Hackers Reveal How To Remotely Start A Range Of Different Honda Models

Security researchers have found a huge problem with Honda’s keyless entry system. It could allow hackers to unlock and start all Honda vehicles on the market today, including the Honda Civic. The software is called a ‘Rolling-Pwn’ attack and was discovered by Star-V Lab researchers Wesley Li and Kevin2600. Effectively, the hack exploits Honda’s keyless entry system to start the car. It does so by transmitting the proper authentication codes between the car and the key fob.

We’ve seen this before with Honda. And earlier this year a 19-year-old hacked 25 Teslas from all over the world. The F-150 Lightning was, up until recently, extremely vulnerable to Bluetooth hacks. Some have even used it as an anti-Putin propaganda tool.
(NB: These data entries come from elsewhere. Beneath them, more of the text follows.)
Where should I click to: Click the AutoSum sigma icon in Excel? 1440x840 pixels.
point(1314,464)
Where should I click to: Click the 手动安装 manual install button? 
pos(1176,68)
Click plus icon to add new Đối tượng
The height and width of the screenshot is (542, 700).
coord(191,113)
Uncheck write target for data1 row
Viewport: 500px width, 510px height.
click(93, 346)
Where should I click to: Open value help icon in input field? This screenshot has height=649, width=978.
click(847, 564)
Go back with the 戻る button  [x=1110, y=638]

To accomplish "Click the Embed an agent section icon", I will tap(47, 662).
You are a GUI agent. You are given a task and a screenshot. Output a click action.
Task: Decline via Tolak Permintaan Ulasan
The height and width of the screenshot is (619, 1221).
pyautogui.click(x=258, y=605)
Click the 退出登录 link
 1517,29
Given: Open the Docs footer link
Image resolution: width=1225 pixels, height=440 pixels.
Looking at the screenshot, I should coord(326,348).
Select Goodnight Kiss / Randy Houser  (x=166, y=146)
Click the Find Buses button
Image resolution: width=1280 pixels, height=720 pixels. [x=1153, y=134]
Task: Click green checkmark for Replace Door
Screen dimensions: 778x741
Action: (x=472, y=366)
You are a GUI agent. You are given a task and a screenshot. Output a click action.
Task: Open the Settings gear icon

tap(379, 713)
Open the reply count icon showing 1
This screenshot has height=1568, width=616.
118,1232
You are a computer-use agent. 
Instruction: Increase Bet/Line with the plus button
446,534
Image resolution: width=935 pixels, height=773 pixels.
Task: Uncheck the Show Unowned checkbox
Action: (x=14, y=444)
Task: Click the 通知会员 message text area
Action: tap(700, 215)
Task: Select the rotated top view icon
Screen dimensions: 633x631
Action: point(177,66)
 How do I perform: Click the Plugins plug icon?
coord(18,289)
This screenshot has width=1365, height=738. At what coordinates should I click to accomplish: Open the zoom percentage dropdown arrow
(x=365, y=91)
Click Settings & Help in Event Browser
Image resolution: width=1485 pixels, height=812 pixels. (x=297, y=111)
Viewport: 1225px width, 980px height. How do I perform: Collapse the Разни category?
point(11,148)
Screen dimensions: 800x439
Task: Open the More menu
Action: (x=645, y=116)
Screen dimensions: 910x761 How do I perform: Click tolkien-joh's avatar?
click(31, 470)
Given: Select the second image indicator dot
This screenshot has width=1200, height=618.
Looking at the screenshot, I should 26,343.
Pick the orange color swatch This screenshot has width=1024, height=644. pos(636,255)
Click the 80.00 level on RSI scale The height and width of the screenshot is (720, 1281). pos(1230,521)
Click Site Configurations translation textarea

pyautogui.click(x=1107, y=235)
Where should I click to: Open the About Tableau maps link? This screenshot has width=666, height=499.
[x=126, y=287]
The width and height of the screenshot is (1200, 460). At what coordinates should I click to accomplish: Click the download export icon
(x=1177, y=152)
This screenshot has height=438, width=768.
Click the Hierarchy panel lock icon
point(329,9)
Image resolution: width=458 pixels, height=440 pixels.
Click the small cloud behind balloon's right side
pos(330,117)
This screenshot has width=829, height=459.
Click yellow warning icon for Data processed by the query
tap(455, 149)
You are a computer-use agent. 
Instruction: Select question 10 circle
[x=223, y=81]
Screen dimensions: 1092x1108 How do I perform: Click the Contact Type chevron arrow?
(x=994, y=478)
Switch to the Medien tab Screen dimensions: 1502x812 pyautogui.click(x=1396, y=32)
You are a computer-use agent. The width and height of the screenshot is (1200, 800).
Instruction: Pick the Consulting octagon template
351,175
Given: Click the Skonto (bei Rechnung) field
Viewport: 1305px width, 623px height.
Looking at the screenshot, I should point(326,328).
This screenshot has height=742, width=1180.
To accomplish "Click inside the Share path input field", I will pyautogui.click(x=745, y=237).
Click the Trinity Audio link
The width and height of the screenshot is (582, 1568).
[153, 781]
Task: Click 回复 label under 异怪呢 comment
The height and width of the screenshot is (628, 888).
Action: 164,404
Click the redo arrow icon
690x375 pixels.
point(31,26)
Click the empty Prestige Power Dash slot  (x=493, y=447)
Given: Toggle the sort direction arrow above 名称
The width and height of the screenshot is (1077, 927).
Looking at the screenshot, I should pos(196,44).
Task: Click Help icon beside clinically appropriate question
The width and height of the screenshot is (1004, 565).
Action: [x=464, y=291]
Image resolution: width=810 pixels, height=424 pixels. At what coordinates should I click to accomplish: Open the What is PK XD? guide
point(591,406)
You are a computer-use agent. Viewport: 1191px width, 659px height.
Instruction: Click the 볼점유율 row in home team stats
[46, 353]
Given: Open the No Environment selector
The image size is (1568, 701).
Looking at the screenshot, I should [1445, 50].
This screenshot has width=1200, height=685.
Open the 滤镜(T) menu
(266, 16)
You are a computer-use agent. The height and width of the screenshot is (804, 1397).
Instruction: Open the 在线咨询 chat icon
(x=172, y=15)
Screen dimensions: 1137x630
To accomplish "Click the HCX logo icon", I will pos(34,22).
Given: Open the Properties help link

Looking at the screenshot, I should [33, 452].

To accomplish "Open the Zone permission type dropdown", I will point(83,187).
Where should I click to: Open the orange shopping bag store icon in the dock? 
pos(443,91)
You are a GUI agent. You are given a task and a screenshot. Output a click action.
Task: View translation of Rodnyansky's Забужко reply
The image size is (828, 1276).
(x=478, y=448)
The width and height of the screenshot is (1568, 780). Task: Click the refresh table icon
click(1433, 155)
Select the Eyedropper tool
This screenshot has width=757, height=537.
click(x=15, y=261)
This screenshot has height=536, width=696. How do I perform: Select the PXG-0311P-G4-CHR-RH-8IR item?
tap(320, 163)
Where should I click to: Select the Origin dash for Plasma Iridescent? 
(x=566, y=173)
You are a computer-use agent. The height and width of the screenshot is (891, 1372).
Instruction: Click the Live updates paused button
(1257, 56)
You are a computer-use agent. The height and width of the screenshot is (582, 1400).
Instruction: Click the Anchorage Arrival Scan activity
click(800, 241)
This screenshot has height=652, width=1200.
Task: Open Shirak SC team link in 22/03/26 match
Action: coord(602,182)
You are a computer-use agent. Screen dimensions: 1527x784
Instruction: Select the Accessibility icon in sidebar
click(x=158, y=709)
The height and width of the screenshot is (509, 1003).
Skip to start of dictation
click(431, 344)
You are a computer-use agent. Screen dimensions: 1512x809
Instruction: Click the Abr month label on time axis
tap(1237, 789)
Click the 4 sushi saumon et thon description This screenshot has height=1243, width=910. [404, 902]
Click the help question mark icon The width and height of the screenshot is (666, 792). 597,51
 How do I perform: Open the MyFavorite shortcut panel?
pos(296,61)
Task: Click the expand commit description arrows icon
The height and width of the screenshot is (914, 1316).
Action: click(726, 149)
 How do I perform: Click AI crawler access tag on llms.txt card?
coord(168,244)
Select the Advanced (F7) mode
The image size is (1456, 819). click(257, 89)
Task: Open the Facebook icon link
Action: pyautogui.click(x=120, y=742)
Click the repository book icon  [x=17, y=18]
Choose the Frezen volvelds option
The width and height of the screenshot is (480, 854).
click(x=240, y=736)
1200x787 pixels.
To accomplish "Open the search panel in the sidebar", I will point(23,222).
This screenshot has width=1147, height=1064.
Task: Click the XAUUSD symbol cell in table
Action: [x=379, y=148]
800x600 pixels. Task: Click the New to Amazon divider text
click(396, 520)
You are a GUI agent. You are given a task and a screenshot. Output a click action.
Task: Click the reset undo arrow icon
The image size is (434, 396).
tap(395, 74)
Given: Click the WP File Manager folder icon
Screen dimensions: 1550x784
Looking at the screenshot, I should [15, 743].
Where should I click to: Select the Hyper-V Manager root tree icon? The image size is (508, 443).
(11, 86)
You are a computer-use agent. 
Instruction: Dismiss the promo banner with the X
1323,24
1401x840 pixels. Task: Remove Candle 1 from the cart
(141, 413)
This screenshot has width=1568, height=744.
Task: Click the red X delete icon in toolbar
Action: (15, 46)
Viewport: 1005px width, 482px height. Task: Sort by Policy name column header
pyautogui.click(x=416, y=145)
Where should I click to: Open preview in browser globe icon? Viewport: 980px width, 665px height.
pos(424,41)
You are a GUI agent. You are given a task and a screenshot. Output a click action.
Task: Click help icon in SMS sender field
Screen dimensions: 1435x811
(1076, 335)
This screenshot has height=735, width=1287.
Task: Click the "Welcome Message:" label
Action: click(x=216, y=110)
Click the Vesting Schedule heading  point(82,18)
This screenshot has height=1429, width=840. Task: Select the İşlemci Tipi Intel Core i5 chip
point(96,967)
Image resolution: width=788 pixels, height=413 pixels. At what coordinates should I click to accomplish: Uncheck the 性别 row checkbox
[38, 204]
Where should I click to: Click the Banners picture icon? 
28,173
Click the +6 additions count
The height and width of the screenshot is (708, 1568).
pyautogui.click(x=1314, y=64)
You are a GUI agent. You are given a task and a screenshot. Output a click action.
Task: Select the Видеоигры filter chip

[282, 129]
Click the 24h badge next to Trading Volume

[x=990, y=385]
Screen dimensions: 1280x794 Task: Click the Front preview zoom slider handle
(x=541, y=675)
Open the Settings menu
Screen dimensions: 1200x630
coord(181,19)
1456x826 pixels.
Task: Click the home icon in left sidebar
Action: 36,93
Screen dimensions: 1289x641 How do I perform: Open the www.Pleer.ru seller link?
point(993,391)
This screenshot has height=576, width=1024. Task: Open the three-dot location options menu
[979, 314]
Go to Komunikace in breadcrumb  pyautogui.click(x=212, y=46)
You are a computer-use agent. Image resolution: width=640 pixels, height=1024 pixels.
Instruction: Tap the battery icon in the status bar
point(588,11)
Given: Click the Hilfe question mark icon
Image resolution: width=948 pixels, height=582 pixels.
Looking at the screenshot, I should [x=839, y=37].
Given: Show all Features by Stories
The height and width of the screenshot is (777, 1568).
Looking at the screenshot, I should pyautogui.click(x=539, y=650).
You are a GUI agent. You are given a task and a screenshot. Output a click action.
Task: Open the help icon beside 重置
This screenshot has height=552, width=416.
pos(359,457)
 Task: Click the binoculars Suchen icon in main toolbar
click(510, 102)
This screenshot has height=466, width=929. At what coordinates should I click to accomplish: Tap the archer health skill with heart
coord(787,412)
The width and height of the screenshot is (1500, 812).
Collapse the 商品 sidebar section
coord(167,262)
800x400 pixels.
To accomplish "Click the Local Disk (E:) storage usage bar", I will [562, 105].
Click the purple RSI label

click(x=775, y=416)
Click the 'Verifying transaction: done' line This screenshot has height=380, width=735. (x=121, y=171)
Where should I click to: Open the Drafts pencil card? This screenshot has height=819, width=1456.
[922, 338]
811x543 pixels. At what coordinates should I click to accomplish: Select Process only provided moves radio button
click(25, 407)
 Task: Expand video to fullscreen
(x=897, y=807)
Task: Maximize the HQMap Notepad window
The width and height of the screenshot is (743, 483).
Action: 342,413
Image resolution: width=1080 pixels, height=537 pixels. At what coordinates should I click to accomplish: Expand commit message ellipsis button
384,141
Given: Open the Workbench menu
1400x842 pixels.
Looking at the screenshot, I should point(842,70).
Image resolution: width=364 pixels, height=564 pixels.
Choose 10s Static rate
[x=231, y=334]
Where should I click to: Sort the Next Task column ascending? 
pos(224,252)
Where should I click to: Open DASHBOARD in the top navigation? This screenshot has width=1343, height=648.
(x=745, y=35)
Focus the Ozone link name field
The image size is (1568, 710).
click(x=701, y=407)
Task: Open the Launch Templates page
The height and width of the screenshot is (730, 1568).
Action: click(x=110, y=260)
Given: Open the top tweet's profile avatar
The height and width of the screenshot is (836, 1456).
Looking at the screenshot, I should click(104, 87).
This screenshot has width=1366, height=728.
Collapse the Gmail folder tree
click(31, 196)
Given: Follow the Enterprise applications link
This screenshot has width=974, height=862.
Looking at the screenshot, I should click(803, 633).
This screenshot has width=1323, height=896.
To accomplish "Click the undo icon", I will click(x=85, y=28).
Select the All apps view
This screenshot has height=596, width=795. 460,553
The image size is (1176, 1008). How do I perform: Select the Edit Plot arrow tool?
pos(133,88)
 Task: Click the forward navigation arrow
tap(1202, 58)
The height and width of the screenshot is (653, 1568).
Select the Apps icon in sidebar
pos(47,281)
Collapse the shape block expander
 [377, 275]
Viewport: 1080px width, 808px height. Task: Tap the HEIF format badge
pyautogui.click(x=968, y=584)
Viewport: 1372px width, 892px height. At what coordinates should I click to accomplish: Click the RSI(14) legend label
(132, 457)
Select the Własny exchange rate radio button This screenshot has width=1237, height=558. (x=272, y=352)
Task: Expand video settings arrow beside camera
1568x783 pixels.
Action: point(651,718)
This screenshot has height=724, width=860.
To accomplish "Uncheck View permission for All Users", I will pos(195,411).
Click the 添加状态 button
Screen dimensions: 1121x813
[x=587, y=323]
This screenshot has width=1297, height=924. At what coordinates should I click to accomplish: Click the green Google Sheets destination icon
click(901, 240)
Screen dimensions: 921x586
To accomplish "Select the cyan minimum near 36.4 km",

Star-V notes this kind of attack can be prevented by a car’s rolling-codes mechanism. That’s a system that is designed to prevent reply attacks (a type of hack) by providing a new code for each authentication attempt by a remote key fob. Evidently, it does not do that properly.

The attack “eavesdrops” on a paired keyfob, capturing codes sent by the fob. Then, the attacker can replay a sequence of valid codes and re-sync the car’s Pseudorandom Number Generator (PRNG). As a result, a hacker can use codes from earlier that otherwise wouldn’t work. These systems are secure because they almost never use the same code twice (as a result of the PRNG). With the hack, not only will the system take an old code, but it’ll use it to start the car.

As of now, the hack has been tested on a wealth of Honda models. The Honda Civic from 2012, a 2020 Accord, and a 2022 Fit were all successfully hacked. Reportedly, the hack also allows you to drive the vehicle as if the key is inside. Right now, it’s unclear whether that means the car can then keep driving without the key.

For now, Honda has not issued a public statement regarding the hack. Should Honda classify it as a legitimate threat, a recall will likely have to be issued. Given the breadth of models covered, this hack could also necessitate an entirely new build for Honda’s keyless entry systems– a very, very expensive proposition.